Records from a collection:
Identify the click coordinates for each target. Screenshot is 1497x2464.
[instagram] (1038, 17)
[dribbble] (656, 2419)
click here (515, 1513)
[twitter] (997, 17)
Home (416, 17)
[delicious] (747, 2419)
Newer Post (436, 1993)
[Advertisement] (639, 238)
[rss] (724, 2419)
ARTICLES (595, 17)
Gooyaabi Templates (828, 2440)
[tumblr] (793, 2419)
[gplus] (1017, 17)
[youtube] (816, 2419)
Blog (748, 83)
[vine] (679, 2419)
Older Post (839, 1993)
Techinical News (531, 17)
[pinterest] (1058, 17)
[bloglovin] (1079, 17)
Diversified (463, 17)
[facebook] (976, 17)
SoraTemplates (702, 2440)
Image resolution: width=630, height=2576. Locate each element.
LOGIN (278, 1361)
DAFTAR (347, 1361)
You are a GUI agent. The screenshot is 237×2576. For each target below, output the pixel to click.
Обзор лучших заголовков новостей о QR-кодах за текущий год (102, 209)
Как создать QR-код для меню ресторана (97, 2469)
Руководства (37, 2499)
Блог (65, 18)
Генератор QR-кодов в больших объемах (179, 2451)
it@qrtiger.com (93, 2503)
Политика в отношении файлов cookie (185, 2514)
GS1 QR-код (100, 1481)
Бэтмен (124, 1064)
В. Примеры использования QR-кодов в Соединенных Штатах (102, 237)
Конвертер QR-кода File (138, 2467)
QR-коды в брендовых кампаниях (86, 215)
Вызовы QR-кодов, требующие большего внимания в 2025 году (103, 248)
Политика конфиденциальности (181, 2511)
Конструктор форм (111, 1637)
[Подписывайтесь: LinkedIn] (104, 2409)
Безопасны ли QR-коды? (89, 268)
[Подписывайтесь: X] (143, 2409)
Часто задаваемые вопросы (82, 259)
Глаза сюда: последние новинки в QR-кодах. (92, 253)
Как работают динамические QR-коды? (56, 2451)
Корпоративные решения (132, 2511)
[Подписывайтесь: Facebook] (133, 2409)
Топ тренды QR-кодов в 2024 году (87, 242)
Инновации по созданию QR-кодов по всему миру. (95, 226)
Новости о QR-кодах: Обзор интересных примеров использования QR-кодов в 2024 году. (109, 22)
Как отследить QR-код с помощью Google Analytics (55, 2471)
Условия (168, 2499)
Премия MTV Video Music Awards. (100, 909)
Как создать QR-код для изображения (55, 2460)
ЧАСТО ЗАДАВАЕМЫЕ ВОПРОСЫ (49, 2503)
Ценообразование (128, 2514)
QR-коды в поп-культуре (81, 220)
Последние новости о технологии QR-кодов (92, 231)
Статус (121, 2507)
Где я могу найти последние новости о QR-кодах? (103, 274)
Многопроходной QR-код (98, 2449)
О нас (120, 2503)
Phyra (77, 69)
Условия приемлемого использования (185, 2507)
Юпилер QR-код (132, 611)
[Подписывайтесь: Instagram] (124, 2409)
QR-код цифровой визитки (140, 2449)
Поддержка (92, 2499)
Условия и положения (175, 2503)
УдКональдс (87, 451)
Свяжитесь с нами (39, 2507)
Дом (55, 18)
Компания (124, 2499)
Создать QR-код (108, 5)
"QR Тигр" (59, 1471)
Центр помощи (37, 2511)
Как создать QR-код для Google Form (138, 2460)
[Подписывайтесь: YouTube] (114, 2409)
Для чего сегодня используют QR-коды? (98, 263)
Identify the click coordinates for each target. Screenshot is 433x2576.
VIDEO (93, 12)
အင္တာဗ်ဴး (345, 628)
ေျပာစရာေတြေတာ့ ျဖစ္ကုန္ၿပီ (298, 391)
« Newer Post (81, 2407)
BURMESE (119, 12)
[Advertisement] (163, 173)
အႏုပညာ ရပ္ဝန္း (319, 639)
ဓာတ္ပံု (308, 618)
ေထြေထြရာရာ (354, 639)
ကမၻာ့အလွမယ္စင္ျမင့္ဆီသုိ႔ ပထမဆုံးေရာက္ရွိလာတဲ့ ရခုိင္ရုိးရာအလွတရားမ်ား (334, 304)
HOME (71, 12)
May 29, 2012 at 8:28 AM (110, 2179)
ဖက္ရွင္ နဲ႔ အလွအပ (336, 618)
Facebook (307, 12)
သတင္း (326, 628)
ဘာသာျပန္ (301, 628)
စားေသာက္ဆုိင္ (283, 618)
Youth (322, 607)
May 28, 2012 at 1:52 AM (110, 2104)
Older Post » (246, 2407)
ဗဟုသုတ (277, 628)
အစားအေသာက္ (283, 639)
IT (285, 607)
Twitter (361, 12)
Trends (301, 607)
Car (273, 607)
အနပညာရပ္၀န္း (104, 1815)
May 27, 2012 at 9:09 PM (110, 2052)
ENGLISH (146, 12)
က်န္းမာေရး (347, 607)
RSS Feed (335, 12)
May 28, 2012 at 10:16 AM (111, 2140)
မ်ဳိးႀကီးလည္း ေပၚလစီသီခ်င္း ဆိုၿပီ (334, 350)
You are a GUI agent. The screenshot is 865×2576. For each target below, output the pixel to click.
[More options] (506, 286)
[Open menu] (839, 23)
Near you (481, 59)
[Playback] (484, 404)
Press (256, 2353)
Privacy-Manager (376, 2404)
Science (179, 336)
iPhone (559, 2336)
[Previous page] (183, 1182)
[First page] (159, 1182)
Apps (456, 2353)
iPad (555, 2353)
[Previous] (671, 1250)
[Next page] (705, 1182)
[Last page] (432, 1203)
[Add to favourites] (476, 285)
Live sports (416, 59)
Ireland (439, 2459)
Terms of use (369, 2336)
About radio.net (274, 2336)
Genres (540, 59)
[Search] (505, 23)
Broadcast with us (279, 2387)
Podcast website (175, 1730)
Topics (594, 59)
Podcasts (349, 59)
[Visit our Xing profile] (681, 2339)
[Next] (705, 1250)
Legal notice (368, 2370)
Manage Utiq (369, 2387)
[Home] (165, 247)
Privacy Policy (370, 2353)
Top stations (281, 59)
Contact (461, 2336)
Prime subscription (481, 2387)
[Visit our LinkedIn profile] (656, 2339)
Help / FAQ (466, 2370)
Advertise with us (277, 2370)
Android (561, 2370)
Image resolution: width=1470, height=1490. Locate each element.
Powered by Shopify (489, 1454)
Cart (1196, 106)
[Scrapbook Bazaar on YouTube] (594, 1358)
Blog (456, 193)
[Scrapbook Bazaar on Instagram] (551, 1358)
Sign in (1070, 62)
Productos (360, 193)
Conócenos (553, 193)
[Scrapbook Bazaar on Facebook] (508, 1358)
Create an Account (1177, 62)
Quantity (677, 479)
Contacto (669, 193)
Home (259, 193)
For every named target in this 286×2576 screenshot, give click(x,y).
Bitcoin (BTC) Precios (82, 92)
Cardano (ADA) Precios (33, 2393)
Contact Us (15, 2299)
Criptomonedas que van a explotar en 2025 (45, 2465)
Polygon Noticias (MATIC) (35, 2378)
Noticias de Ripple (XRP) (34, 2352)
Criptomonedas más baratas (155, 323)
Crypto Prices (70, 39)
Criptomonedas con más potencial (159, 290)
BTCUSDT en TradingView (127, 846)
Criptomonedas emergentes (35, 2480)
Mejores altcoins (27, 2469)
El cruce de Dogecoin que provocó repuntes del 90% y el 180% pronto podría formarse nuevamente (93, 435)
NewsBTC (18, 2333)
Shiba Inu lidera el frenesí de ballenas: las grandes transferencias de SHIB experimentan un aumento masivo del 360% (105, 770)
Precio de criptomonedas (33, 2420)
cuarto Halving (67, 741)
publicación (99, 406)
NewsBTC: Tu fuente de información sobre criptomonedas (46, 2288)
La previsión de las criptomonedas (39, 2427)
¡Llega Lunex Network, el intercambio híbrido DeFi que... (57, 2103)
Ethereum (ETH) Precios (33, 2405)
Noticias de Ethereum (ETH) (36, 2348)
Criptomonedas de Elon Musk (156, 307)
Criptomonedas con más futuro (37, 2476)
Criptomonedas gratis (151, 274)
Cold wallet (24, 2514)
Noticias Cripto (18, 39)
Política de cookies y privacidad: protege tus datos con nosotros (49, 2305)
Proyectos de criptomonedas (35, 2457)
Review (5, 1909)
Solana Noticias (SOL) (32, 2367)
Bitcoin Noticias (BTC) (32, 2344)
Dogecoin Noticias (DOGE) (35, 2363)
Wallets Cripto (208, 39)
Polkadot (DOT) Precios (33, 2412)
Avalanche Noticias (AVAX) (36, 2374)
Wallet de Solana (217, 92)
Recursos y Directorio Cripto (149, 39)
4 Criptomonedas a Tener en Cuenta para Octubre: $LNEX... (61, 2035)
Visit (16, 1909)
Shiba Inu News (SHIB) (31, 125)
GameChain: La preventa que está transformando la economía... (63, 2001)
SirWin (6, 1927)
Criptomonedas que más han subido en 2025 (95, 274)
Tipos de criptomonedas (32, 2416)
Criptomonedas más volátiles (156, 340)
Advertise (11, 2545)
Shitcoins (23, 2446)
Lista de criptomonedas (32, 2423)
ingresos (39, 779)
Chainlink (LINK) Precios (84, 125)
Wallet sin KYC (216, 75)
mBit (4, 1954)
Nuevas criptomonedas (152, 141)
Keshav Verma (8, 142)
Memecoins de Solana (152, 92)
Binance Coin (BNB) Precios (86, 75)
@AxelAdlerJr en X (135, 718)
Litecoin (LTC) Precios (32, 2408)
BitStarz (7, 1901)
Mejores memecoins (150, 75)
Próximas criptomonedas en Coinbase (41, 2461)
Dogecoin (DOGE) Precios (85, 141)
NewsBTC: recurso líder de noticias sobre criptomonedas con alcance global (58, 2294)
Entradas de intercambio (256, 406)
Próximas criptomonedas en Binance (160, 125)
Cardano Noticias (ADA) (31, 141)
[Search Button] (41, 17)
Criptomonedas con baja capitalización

| Exercise instructions |
Once you find the line with "BTCUSDT en TradingView (127, 846)" above, print it and every line after it up to and including the line with "Criptomonedas gratis (151, 274)", exactly as written and nothing else.

| Answer box |
BTCUSDT en TradingView (127, 846)
Criptomonedas emergentes (35, 2480)
Mejores altcoins (27, 2469)
El cruce de Dogecoin que provocó repuntes del 90% y el 180% pronto podría formarse nuevamente (93, 435)
NewsBTC (18, 2333)
Shiba Inu lidera el frenesí de ballenas: las grandes transferencias de SHIB experimentan un aumento masivo del 360% (105, 770)
Precio de criptomonedas (33, 2420)
cuarto Halving (67, 741)
publicación (99, 406)
NewsBTC: Tu fuente de información sobre criptomonedas (46, 2288)
La previsión de las criptomonedas (39, 2427)
¡Llega Lunex Network, el intercambio híbrido DeFi que... (57, 2103)
Ethereum (ETH) Precios (33, 2405)
Noticias de Ethereum (ETH) (36, 2348)
Criptomonedas de Elon Musk (156, 307)
Criptomonedas con más futuro (37, 2476)
Criptomonedas gratis (151, 274)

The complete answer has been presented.